Mężczyzna, któremu m.in. grożono bronią, przekazał kody do sejfów, w których miał zgromadzone pieniądze. Do przestępców trafiło ponad milion złotych w zamian za uwolnienie przedsiębiorcy.
7 marca mężczyzna został wypuszczony przez przestępców w Rzeszowie.
Po dwóch dniach w Komendzie Wojewódzkiej Policji zs. w Radomiu przyjęto zawiadomienie o porwaniu. Do pracy przystąpili policjanci z Wydziałów: Kryminalnego, Dochodzeniowo-Śledczego oraz Wywiadu Kryminalnego.
- Zdecydowana praca mazowieckich policjantów przyniosła efekt niemal natychmiast - informuje zespół prasowy mazowieckiej policji.
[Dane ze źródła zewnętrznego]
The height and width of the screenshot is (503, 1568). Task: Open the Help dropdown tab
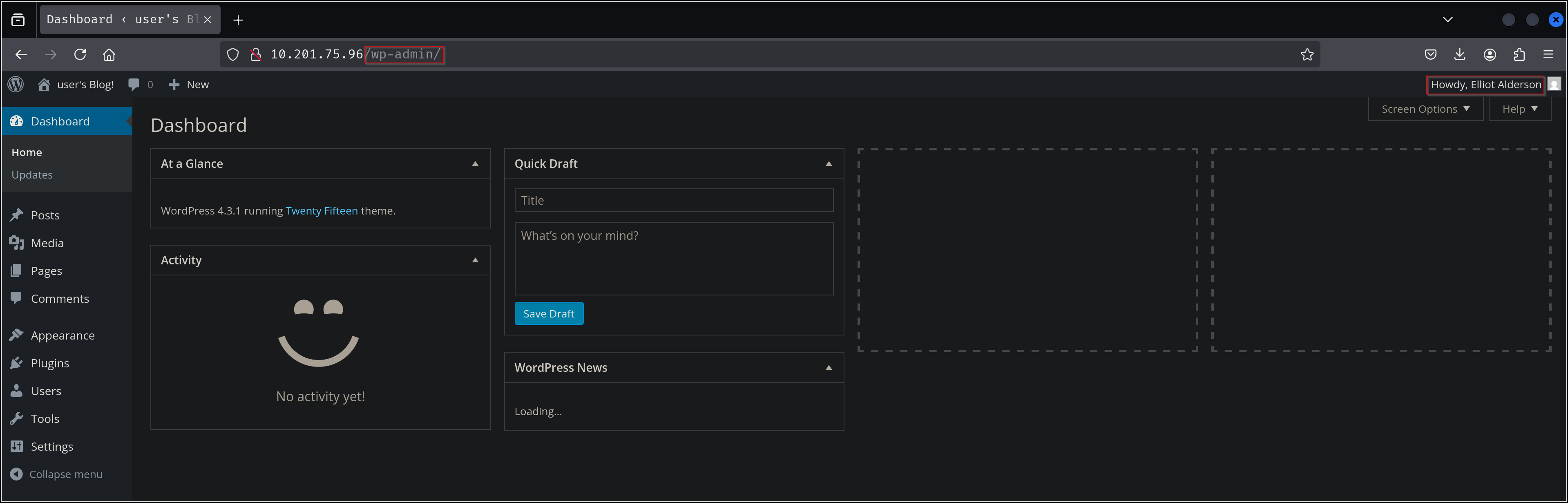point(1519,109)
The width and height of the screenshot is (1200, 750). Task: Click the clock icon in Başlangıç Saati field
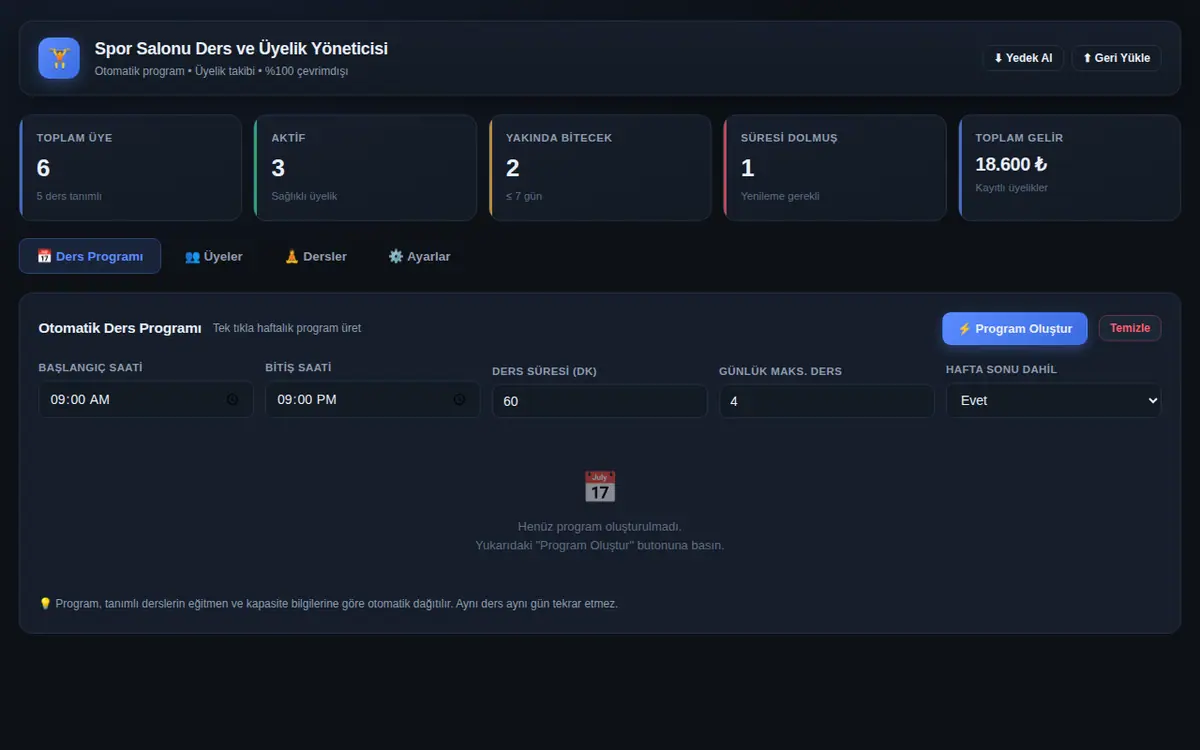coord(232,399)
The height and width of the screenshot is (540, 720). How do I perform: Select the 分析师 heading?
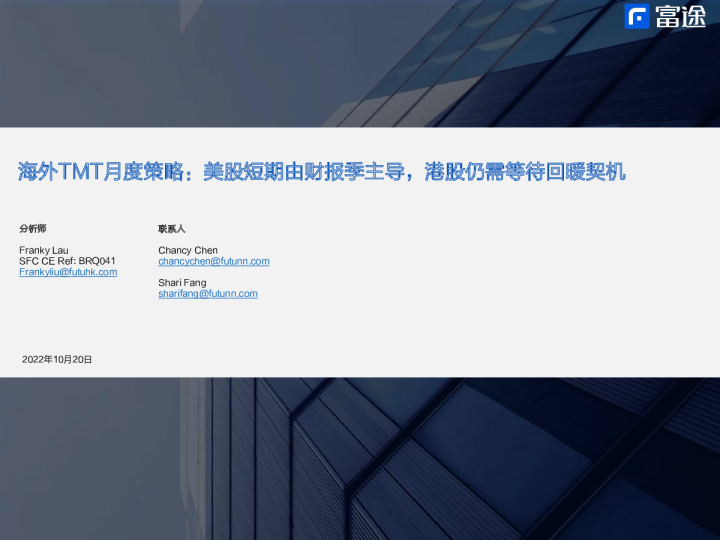click(33, 229)
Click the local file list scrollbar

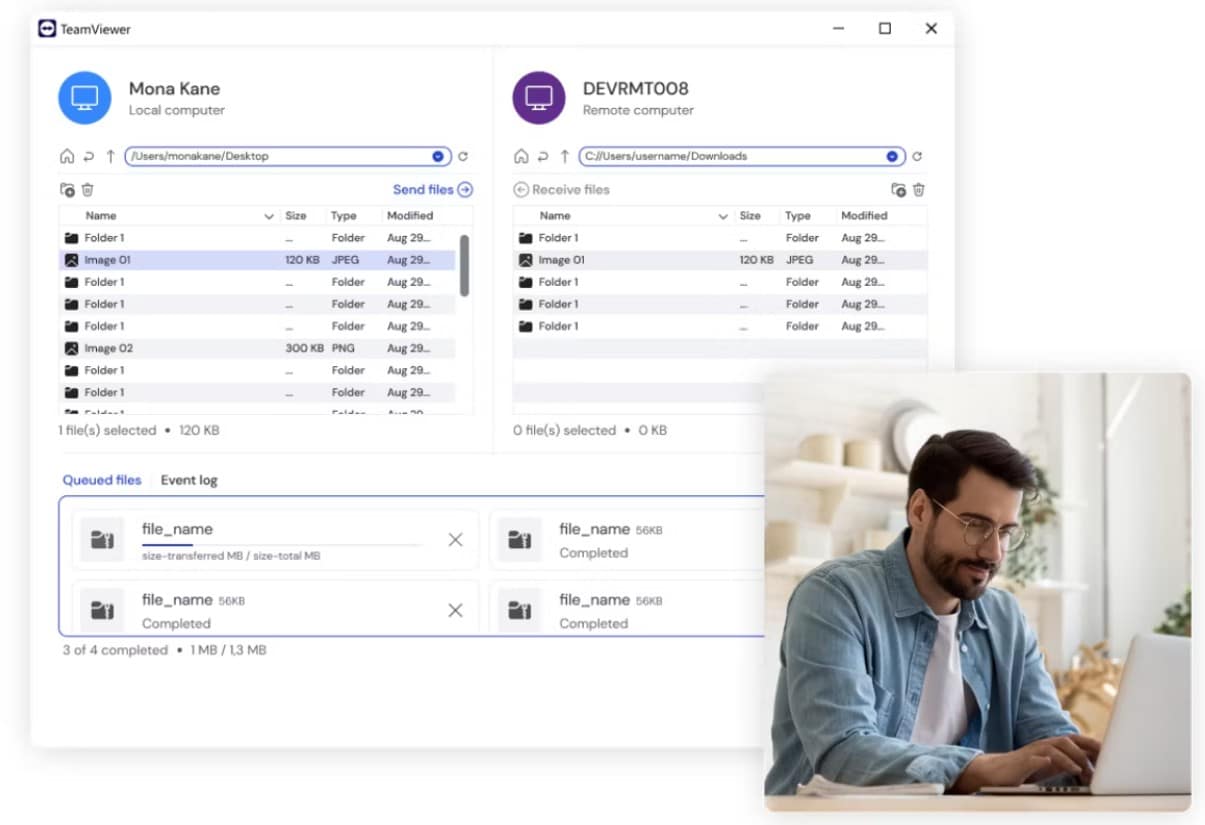(x=464, y=265)
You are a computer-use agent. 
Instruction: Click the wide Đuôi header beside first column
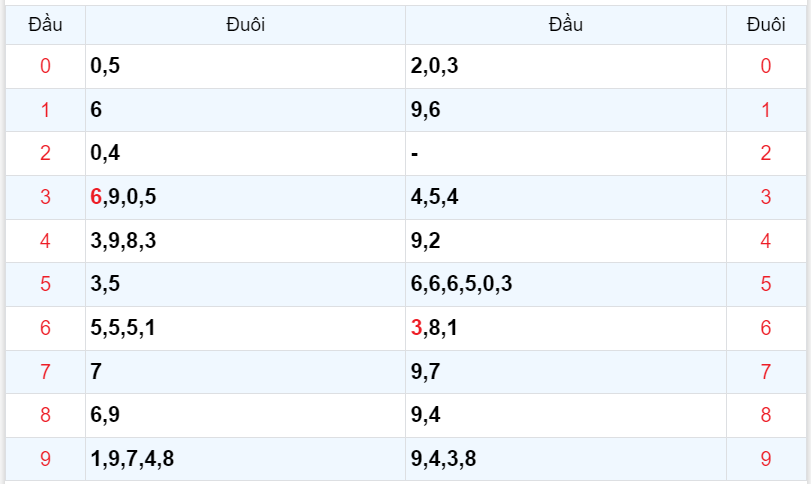coord(245,25)

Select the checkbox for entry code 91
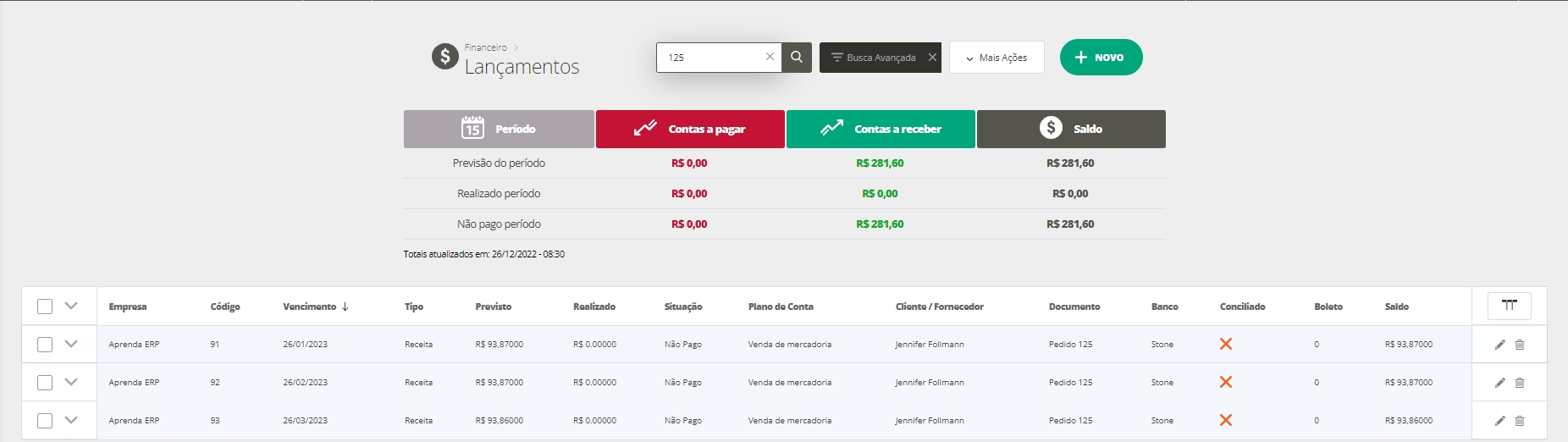pyautogui.click(x=45, y=345)
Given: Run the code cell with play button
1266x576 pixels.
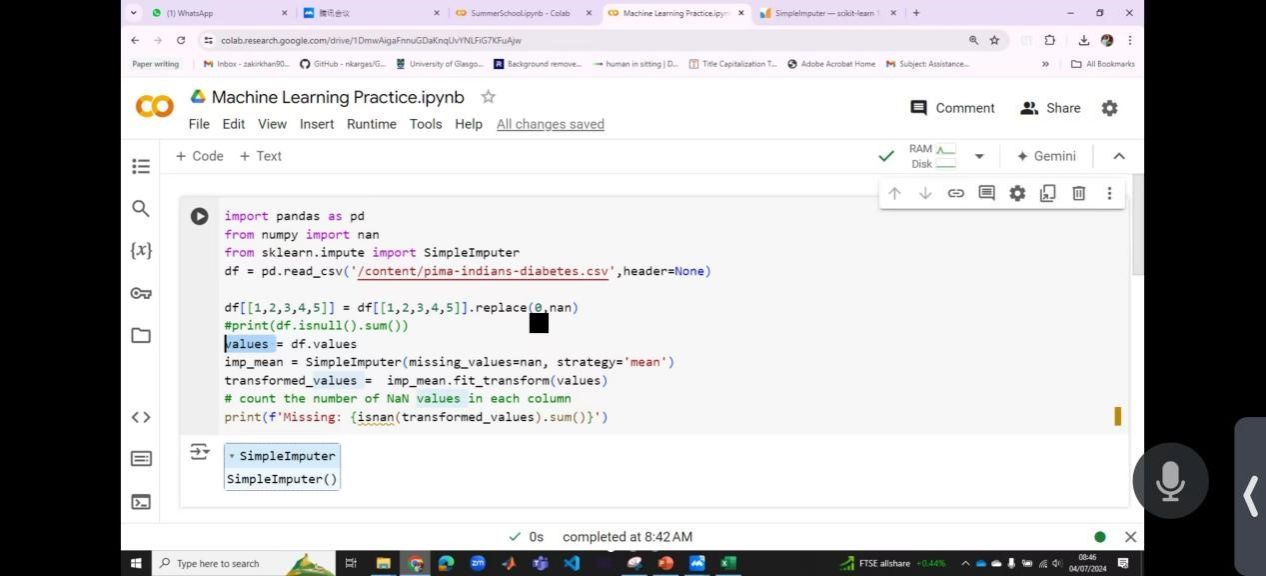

Funkcjonariusze po kilkudziesięciu godzinach ustalili, kto może stać za uprowadzeniem 38-latka. Dzień później mundurowi z Radomia wspólnie z policjantami z Samodzielnego Pododdziału Kontrterrorystcznego Policji z Krakowa, na DK19 między Krosnem a Rzeszowem, zatrzymali dwóch podejrzanych – 50 i 59-letniego mieszkańców Krosna.
Mazowiecka policja informuje, że w toku dalszych czynności ustalono, że kompanem porywaczy był wspólnik 38-latka, którego pokrzywdzony prosił o przekazanie pieniędzy przestępcom. - W czasie przeszukania u 47-latka policjanci odnaleźli kilkaset tysięcy złotych oraz kilka sztuk broni.
Cała trójka została już tymczasowo aresztowana. Za pozbawienie wolności oraz wymuszenie rozbójnicze grozi im do 10 lat więzienia.